Wesel Jetzt erst recht: CDU will frei aufspielen

Wesel · Nach den Austritten von vier Fraktionsmitgliedern: CDU-Spitze sieht sich von Last befreit. SPD rühmt sich als "nun größte Heimatfraktion" und hat Zusammenarbeit mit der neuen "Wir für Wesel" (WfW) eingestielt.

 Die Verlassenen: Sebastian Hense und Jürgen Linz.

Die Verlassenen: Sebastian Hense und Jürgen Linz.

Foto: Malz, Ekkehart (ema)

Nach dem Schock vom Freitagabend hat sich die Spitze der CDU am Samstag gesammelt und in einer "Jetzt erst recht"-Reaktion auf den Austritt von vier Fraktionsmitgliedern und deren Gründung der neuen Fraktion WfW ("Wir für Wesel") die Reihen geschlossen. Man fühle sich von einer Last befreit, wolle nun politisch klar mit seriöser Sacharbeit aufspielen, hieß es in einer Erklärung. Hingegen bezichtigte Ludger Hovest (SPD) die Partei- und Fraktionschefs der CDU, Sebastian Hense und Jürgen Linz, der "Unfähigkeit und Naivität". Die CDU verliere mit der neuen Konstellation ihre Wirtschaftskompetenz, in diese Lücke werde die SPD als "dauerhafte größte Fraktion und einzige Heimatpartei springen".

Der WfW machte er ein Angebot zur Zusammenarbeit. Hilmar Schulz (WWW) kritisierte die Strategielosigkeit der CDU-Führung, die als stärkste Fraktion versäumt habe, nach der Kommunalwahl eine Mehrheit gegen den ewig regierenden Hovest zu bilden.

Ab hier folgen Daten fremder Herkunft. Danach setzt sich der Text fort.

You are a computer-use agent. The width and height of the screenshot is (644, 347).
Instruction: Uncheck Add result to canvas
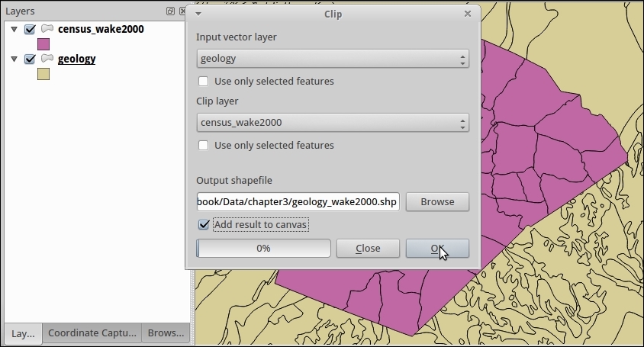(204, 224)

Wie am Samstag exklusiv berichtet, sind Franz Bothen, Jürgen Lantermann, Thomas Moll und Patrick Tenhaeff aus der CDU-Fraktion ausgetreten und bilden nun die siebte Fraktion im Rat. Das verändert die Sitzverteilung massiv: SPD 19 Sitze (plus Bürgermeisterin Westkamp), CDU 17 (statt 21), WfW 4, Grüne 4, FDP 2, Linke 2, WWW/Piraten 2.

Während die neue WfW von "großer Zustimmung" nach dem RP-Bericht sprach, eilte der Partei- und Fraktionsvorstand der CDU am Samstag zur Krisensitzung. Linz sprach am Ende von der "erhofften und erwarteten Einheit als eingeschworene Gemeinschaft". Man sei froh, dass die lähmende Hängepartie mit den vier Aussteigern vorbei sei.

In einer Erklärung wird das so formuliert: "Den nicht unerwarteten Austritt von Bothen, Lantermann, Moll und Tenhaeff sieht die CDU Wesel als Befreiung und Chance, sich wieder ausschließlich auf politische Themen konzentrieren zu können. Viele Gesprächsangebote haben den Austritt nicht verhindert." Kritik von Moll und Bothen, die kurz nach der Wahl 2014 aus dem Fraktionsvorstand ausgestiegen waren, weist die CDU-Spitze zurück. "Sie waren Teil der Verhandlungskommission in den Gesprächen mit der SPD und haben - wie die gesamte Fraktion - das Ergebnis dieser Verhandlungen damals einhellig begrüßt", heißt es. Konkrete Vorschläge von ihnen seien nicht bekannt, sie hätten in den letzten Monaten die Fraktionssitzungen, Klausurtagungen und Ausschusssitzungen geschwänzt, während die CDU im Rat "durchaus klare Akzente gesetzt hat - siehe städtische Finanzen". Nicht Sachthemen, sondern persönliche Gründe seien für Bothen, der vor der Fraktion das Ziel "Sturz des Fraktionsvorsitzenden" genannt habe, und Moll ausschlaggebend. Insofern beweise der Austritt nur "die politische Niederlage der Beteiligten".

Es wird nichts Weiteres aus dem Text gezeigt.